Please tally the lines in the material below that contain the word "will", and give the count only.

========

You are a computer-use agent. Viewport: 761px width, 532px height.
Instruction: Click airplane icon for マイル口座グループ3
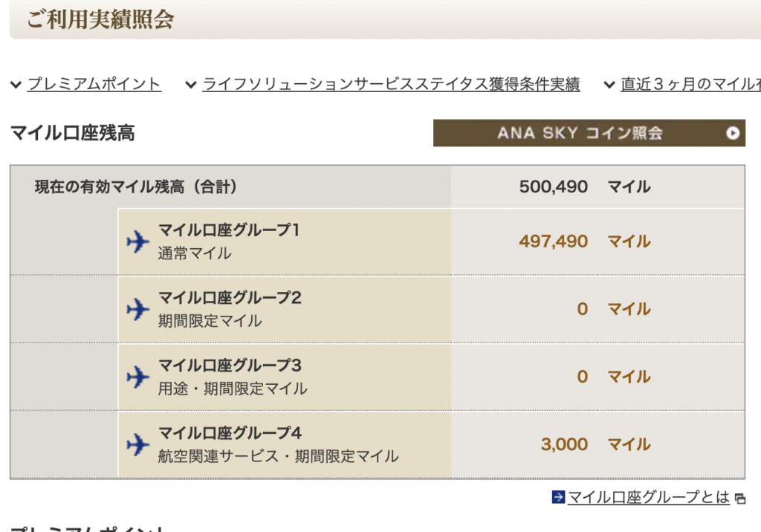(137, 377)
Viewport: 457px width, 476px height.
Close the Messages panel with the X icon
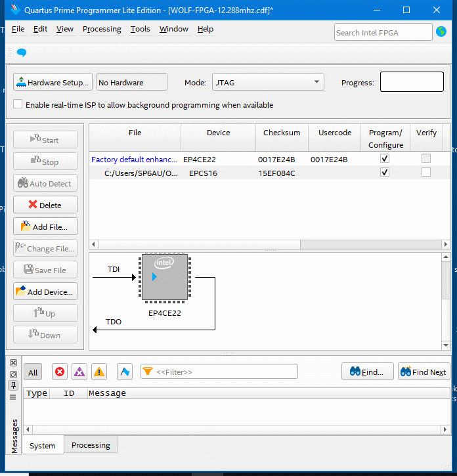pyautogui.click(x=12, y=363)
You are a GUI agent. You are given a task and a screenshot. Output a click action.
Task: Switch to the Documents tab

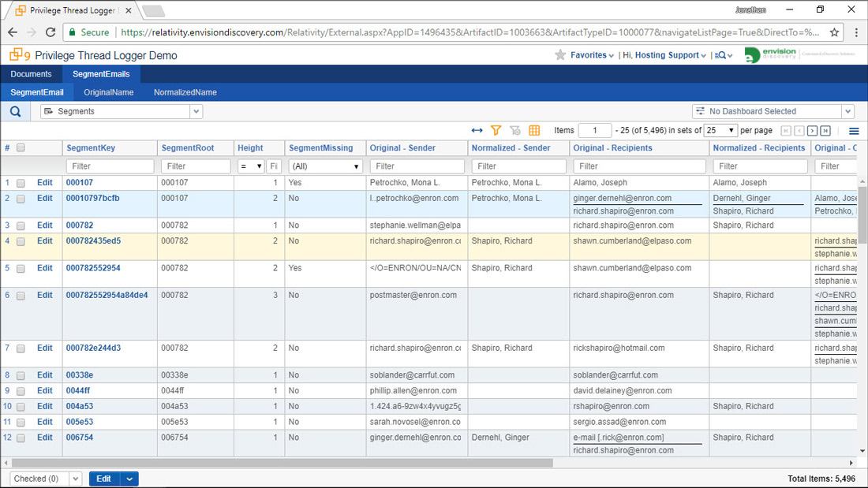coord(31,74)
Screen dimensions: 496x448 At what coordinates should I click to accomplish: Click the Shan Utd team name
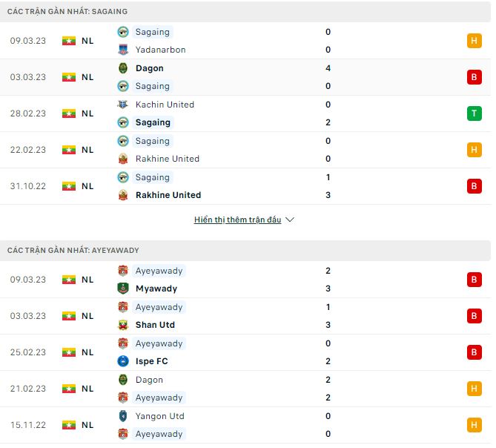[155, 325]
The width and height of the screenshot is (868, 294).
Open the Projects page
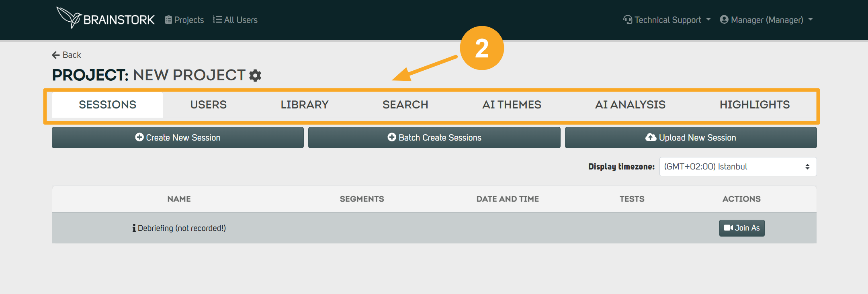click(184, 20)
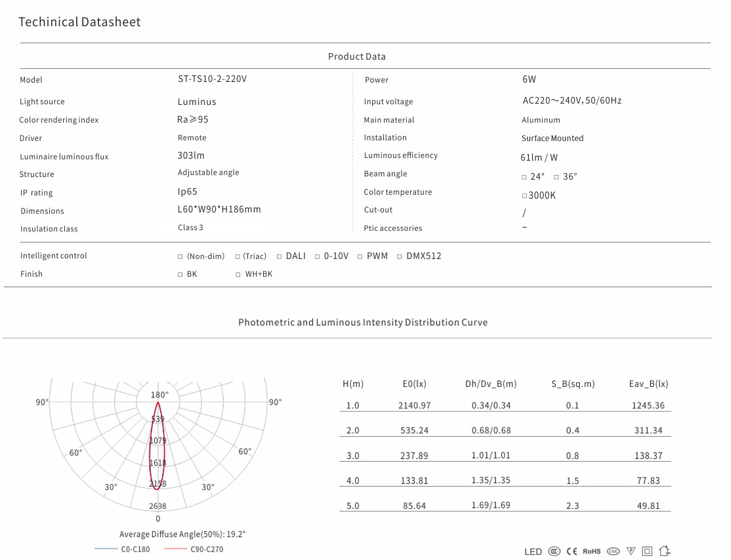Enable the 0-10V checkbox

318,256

========

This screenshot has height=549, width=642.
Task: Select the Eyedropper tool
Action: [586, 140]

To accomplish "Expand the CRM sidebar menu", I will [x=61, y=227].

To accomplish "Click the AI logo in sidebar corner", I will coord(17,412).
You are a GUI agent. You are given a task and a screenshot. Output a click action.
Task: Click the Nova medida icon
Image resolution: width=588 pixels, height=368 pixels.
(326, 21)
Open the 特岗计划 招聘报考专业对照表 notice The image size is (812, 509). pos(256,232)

========

■ **Exercise response**:
2